Silnik Suzuki oferuje wiele opcji oszczędności paliwa. W warunkach miejskich Vitara zużywa 7-7,3 litra na każde 100 km. Dynamiczna jazda po drodze w trybie Sport nie robi tutaj żadnej różnicy, ale obniżenie tonu daje niesamowite rezultaty. Wartość 5,9 l/100 km osiągana jest bez żadnych wyrzeczeń ze strony kierowcy, ale nie jest to bynajmniej granica możliwości tej jednostki. Przy odrobinie wysiłku zrezygnujemy z bezsensownego wyprzedzania i nie przekroczymy prędkości 110 km/h, Vitara mimo napędu na obie osie zaprocentuje zaskakująco niskim zużyciem paliwa. W moim przypadku wartość 200 l/4,7 km została osiągnięta na dystansie prawie 100 km. Muszę jednak dodać, że tego dnia nie było gorąco, więc podczas tej próby nie korzystałem z klimatyzacji.
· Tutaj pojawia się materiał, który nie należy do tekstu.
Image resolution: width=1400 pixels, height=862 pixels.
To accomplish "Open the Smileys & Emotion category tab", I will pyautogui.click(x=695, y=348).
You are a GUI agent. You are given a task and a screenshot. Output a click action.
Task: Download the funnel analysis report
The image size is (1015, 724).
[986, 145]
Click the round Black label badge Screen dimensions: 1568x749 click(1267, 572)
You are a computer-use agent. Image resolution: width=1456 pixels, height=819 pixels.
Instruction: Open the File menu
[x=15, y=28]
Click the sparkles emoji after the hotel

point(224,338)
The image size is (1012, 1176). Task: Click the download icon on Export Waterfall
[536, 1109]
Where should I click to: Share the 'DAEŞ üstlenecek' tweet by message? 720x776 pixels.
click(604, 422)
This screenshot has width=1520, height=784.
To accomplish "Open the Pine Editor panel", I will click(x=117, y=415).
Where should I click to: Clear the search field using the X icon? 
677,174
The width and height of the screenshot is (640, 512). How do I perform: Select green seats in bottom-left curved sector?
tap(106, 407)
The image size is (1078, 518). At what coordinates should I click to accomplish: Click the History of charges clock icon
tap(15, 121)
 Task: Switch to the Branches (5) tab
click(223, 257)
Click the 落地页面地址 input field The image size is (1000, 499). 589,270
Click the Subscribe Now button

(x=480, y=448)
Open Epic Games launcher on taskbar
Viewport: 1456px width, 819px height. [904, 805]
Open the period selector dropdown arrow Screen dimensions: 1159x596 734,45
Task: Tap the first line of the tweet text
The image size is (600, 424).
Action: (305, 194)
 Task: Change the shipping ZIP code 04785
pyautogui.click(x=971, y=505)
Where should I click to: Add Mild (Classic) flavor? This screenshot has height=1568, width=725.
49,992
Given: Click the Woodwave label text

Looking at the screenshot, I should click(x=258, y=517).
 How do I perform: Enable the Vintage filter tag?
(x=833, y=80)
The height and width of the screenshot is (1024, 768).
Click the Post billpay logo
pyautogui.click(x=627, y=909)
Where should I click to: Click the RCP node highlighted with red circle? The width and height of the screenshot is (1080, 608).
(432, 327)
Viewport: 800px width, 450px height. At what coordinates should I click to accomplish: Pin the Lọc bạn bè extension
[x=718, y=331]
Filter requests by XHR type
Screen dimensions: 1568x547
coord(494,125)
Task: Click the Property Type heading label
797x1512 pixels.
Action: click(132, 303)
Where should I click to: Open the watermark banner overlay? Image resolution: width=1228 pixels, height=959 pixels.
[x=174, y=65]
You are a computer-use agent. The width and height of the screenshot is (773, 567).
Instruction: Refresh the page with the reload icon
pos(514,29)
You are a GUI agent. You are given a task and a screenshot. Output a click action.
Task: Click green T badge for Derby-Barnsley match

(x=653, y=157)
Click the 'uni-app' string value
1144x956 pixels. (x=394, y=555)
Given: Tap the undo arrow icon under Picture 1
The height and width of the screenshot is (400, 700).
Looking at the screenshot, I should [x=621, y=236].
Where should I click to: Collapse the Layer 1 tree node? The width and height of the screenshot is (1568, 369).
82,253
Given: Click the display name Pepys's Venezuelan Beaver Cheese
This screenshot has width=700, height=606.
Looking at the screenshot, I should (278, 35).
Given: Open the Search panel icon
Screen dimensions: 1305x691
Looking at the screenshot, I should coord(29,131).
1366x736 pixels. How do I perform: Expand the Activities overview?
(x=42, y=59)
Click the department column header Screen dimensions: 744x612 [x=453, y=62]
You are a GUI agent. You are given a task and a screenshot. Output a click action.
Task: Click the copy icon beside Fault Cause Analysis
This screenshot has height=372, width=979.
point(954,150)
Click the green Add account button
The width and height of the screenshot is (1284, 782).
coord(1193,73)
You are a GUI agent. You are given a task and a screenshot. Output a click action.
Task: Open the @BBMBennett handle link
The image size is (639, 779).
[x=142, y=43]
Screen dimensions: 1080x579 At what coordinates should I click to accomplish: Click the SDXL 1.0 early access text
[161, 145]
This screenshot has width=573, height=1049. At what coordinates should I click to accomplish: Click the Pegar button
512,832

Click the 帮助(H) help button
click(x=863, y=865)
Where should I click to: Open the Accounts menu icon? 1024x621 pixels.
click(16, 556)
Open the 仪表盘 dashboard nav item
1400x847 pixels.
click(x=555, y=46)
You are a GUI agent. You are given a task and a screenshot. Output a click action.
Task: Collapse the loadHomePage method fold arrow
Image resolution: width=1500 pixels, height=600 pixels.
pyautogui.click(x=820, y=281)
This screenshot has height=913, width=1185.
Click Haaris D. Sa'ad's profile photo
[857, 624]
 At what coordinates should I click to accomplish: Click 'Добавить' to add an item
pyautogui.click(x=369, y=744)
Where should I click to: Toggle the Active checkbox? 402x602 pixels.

Pomimo możliwości wyboru trybu Sport, samochód ma dość spokojny i komfortowy charakter. Zawieszenie jest miękkie i nurkuje głęboko podczas nawigowania śpiących gliniarzy lub wybojów na polnej drodze, ale nadal trudno go obniżyć. Jeśli nie przesadzimy, nie wyda żadnych niepokojących dźwięków. Z drugiej strony zapewnia pewne prowadzenie przy wyższych prędkościach nawet na źle utwardzonych drogach, a stabilizatory zapewniają, że nadwozie nie toczy się zbytnio na zakrętach. 

Kolejną nową cechą Suzuki, poza systemem informacyjno-rozrywkowym, jest adaptacyjny tempomat. Jest w stanie dostosować prędkość do pojazdu jadącego z przodu i nie wyłącza się przy każdej zmianie biegu. Oferuje duży komfort i pozwala zapomnieć o manualnej skrzyni biegów z zaledwie pięcioma biegami lub wyższym poziomie hałasu w kabinie niż konkurencja.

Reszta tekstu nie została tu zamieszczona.